- _Questions_:
• a. In the piece about the sixty-acre field below, list every item the text says the meadow was alive with by day.
• b. From the piece about the sixty-acre field below, retype the part that begins at the words "Breaking Out of" and stops after the words "against further development.".

- _Page extract_:
※

Breaking Out of the Outbreak

By Ian VincePublished 12 months ago Updated 12 months ago 5 min read
Runner-Up in Through the Lens Challenge

This is the long grass that grows in a sixty-acre field just fifty yards from my home. There is nothing notable or special about the grass, it’s the kind of plant that takes full advantage of somewhere we don’t take much notice of; it seeds by chance, is grown by apathy and lives out its life on poor soil.

The sixty-acre field is such a place. It straddles a boundary between the city and the country. Years ago they were going to build a bypass on it, thereby providing enough concrete and out of town infrastructure to qualify it for the full transition into liminality. By the time that photograph was taken it was already sanctified as a green belt meadow, a bulwark against further development.

By day, no doubt, the meadow was a riot of colour, sound and sensation, alive with meadow flowers, skylark song, a soft, warm breeze and the warmth and light from an ample sun. A world of colour and fertility, dressed to impress, the painted face of nature.

※

- _Information shown_:
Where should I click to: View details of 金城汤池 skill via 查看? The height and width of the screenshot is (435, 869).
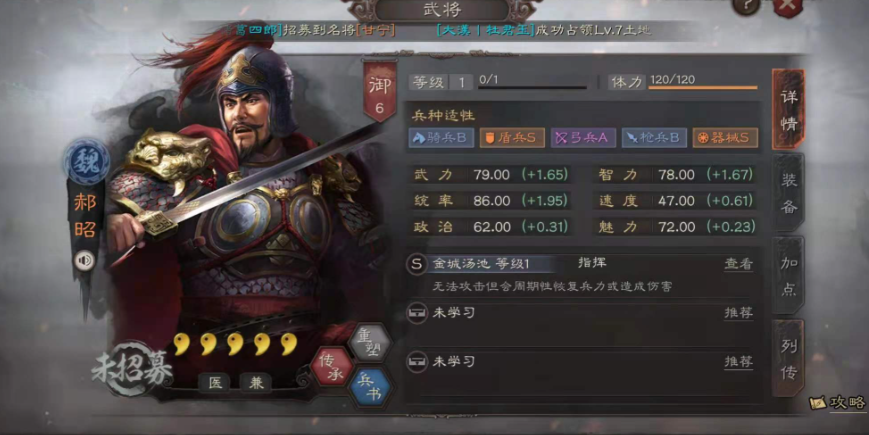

※

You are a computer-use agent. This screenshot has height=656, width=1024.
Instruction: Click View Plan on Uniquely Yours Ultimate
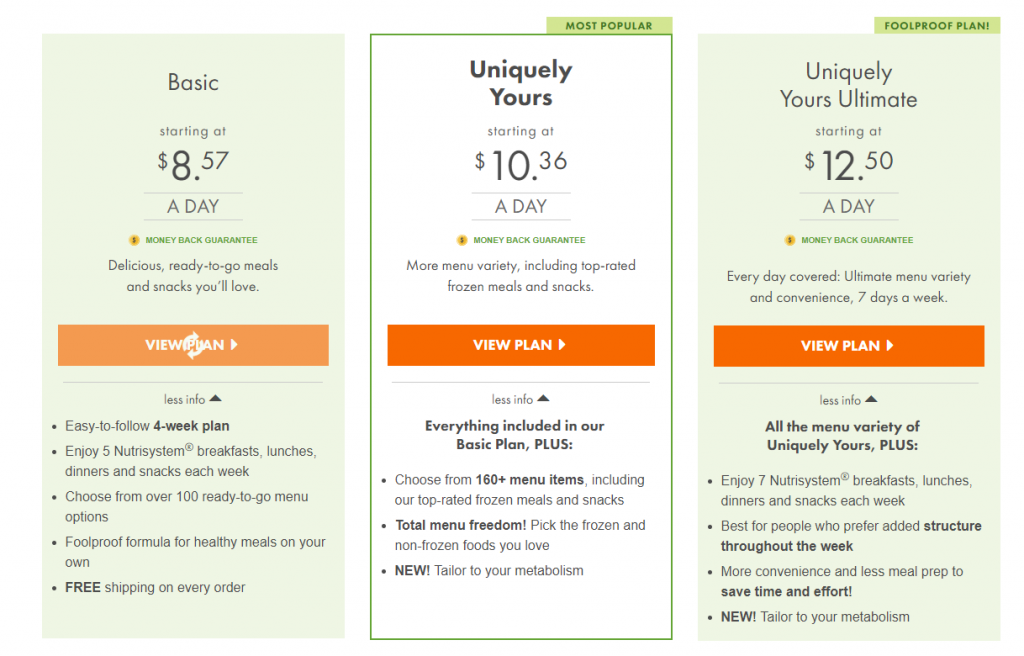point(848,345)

※

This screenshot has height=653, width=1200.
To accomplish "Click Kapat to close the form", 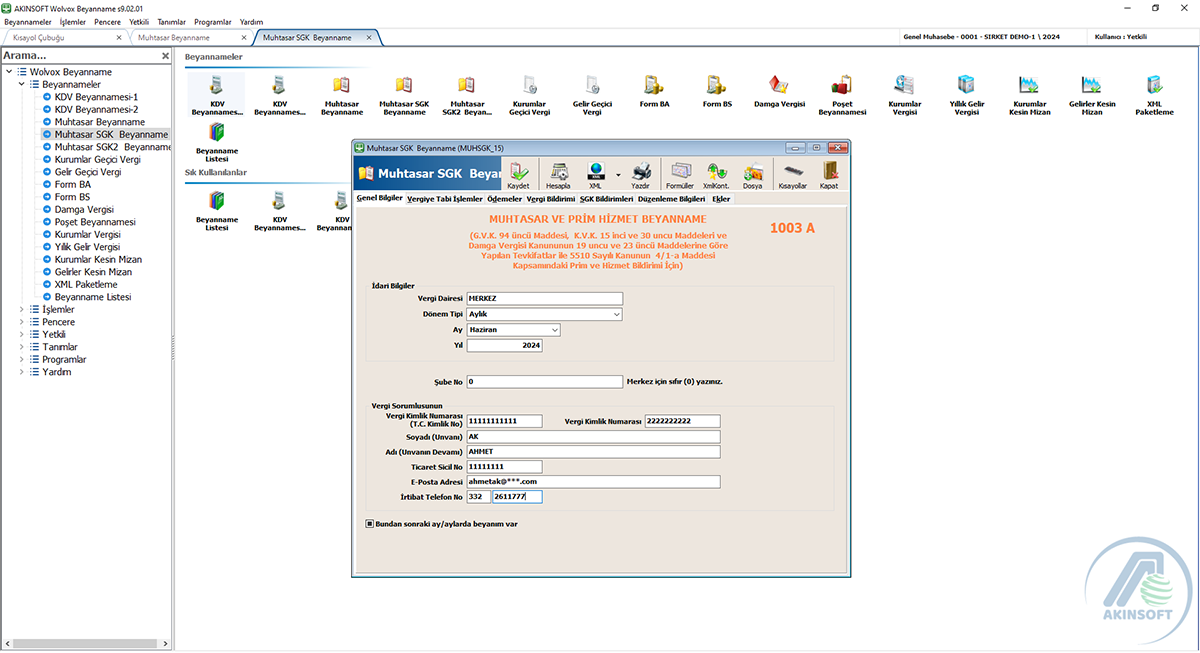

※

- _Answers_:
• a.
- meadow flowers
- skylark song
- a soft, warm breeze
- the warmth and light from an ample sun

• b.
Breaking Out of the Outbreak

By Ian VincePublished 12 months ago Updated 12 months ago 5 min read
Runner-Up in Through the Lens Challenge

This is the long grass that grows in a sixty-acre field just fifty yards from my home. There is nothing notable or special about the grass, it’s the kind of plant that takes full advantage of somewhere we don’t take much notice of; it seeds by chance, is grown by apathy and lives out its life on poor soil.

The sixty-acre field is such a place. It straddles a boundary between the city and the country. Years ago they were going to build a bypass on it, thereby providing enough concrete and out of town infrastructure to qualify it for the full transition into liminality. By the time that photograph was taken it was already sanctified as a green belt meadow, a bulwark against further development.